The final proof for professors of Phil’s disdain is his lack of any effort to pull average faculty salaries up to the level of our peer institutions. A presentation by Government professor Stephen Brooks at a spring faculty meeting calculated that a $5.4 million increase in the overall salary budget would do the trick: a pittance in the College’s total expenses of $891.4 million in fiscal 2016 — and one that rankles, given the growth in total spending over the last five years, as I noted in May:

Look at the College’s year-on-year total spending increases over the last five years: 2015: + $38.3 million; 2014: +$17.8 million; 2013: +$59.5 million; 2012: +$37.5 million; 2011: +$21.2 million. In 2010 the College’s expenses totaled $717.1 million; in 2015 they were $891.4 million. Of that overall increase of $174.3 million over a five-year period, it is astounding that $5.4 million could not have been found to keep faculty compensation level with competing schools.

If Phil can’t find such a small sum in a sea of cash (and a sea of wasteful spending on members of the non-faculty staff, all of whom seem to have de facto tenure because Dartmouth does not fire people except for the most egregious offenses — not working very much is not one of those), the only explanation is that he just doesn’t care enough about the faculty to make them happy.

The situation has gotten so out of hand that several well meaning faculty members approached Dartblog last year to ask that we do our now-popular Guide to the Stars. Professors assume Phil reads Dartblog — a thin assumption given how detached he is from the daily life of the campus — and they wanted some way for him to understand the exemplary achievements of many of the College’s professors. Good luck.

The end result of this swirling discontent can be found in an answer given in Phil’s recent Campus Study:

Rankin Faculty Dissatisfaction.jpg

If I were on the faculty, I’d be looking around, too. Our professors are underpaid, underappreciated, and many of the best ones could soon be underway. Over to you, Phil, or better still, over to the Trustees, who must at least by now understand that they have made a bad mistake yet again in their choice of our President.

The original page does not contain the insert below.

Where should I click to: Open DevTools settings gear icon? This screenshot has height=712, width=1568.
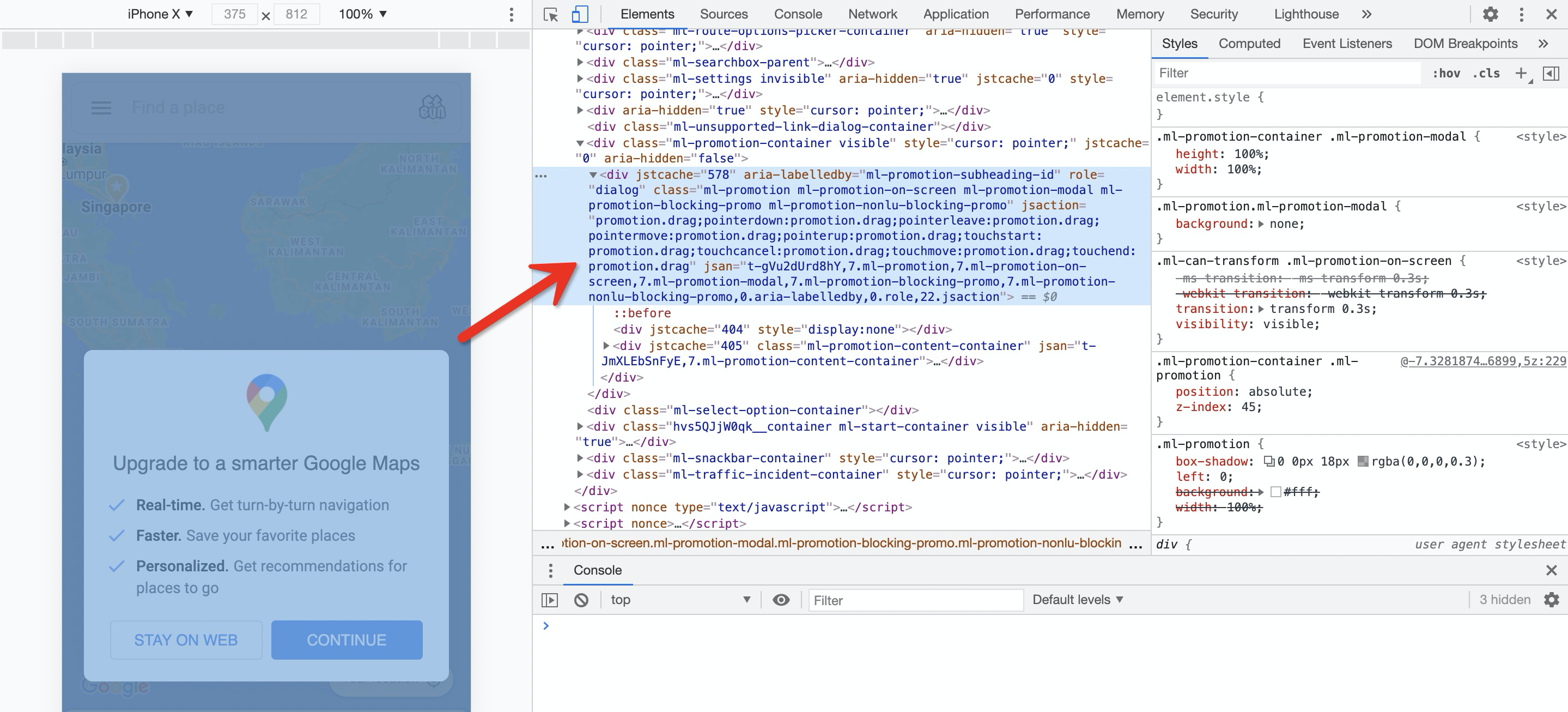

Addendum: Hanlon’s own thin scholarly record — a book and a half-dozen articles all co-authored with several other mathematicians — and his inarticulateness have not escaped the notice of members of the faculty. If Phil were humble, and he does have much to be humble about, he might get away with passing judgment on other scholars, but a lurking arrogance and sense of superiority (maybe he thinks that Michigan has it over Dartmouth) has set teeth on edge. Who is this guy, Dartmouth professors say, to look down on us?